Figure out what's best for you.
Because that's what men did. What lawyers and dads and husbands did for girls. Decided what was best for us. Because we can't think straight. Because we're confused. Because we don't understand.

“So I'll be by later. Maybe you'll ask me inside for a beer.”

This time he didn't pretend to lock me in. He let me go, because he'd be back later.

I shut the door of the truck and squatted down to hug the dogs, who licked my face and danced around me. They were overjoyed I was giving them affection, which I'd never done when Dad was alive. But these guys kept me safe. I went inside the house and let them in before dead-­bolting the door.
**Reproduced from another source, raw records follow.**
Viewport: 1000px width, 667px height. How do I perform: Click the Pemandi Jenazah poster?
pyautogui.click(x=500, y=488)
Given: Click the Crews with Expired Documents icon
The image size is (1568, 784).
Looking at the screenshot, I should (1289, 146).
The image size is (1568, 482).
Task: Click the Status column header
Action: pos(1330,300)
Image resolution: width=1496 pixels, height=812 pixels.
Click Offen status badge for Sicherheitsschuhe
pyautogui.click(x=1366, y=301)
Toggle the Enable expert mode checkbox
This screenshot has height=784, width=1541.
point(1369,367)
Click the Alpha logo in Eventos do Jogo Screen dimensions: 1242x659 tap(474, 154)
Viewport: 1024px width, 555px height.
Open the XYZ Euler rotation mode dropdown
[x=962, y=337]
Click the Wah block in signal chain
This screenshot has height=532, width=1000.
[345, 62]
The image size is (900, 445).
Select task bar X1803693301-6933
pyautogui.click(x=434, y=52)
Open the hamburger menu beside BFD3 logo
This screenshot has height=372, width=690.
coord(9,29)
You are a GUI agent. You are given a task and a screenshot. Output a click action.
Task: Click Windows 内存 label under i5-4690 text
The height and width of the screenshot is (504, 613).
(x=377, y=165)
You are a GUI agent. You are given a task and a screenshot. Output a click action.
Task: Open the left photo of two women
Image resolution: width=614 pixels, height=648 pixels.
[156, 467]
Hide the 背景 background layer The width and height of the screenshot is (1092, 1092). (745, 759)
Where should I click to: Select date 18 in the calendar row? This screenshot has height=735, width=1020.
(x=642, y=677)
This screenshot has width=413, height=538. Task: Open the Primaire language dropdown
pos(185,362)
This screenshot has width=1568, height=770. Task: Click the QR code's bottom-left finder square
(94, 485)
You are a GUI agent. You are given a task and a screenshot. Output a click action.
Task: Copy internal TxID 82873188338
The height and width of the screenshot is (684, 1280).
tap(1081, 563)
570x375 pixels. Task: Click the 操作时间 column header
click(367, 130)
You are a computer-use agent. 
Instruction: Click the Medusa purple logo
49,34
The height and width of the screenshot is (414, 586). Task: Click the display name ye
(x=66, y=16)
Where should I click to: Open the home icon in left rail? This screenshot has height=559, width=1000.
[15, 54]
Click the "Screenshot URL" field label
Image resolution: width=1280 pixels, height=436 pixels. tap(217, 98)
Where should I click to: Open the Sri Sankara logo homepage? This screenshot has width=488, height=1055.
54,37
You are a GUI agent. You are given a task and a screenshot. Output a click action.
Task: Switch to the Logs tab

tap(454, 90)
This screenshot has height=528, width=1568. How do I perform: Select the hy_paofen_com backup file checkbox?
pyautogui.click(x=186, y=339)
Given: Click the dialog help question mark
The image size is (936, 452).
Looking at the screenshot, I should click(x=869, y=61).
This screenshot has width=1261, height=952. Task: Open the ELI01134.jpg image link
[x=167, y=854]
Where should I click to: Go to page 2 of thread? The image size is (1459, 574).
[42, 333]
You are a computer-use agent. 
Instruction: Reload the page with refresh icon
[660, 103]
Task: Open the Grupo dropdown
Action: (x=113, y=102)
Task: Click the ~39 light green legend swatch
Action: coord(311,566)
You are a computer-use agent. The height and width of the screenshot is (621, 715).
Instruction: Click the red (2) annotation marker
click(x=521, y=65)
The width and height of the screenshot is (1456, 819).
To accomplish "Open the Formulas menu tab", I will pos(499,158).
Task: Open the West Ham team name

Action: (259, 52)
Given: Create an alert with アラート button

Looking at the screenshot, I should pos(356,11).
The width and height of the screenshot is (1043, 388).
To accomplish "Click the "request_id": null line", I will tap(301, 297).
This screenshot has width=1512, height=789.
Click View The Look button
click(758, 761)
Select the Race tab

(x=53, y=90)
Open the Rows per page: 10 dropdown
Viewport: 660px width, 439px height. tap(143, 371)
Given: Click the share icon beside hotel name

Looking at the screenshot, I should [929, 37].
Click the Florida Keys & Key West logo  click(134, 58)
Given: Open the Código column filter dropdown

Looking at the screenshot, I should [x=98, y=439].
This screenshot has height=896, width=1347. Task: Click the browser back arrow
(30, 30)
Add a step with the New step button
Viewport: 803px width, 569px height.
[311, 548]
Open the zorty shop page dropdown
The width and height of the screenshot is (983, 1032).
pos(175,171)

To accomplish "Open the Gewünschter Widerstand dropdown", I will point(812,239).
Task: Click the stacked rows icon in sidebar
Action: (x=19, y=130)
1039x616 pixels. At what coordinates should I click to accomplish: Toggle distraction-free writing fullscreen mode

I reached inside my bra and peeled the photo off my chest. My sweat had leeched some of the color off the print and my mom's face was now imprinted on my skin, which gave me an inexplicable rush of gladness. Mom's picture didn't seem to be damaged. I stood staring at it, scouring the image for clues. Her ears were double-­pierced. There was a tiny scar on her left cheek. She wore a silver chain with a tiny square silver box around her neck. Staring at her, I was suddenly overcome with the feeling—­the certainty—­that my mother was still alive.

I set the picture on the kitchen table to dry out.

The only thing in life that mattered now was to get that box, the laptop, and the envelope from Dooley's office and then get the hell out of Saw Pole.

I
DON'T REMEMBER
when I realized I wasn't supposed to ask Dad about Mom. I was pretty little though. We were in Kansas and I asked him if he knew the words to a song she used to sing called—­I think—­“Dig Down Deep.” He acted as if I'd said an obscene word or something. He was completely surprised and a little offended. It was like he'd forgotten all about her and figured I had too.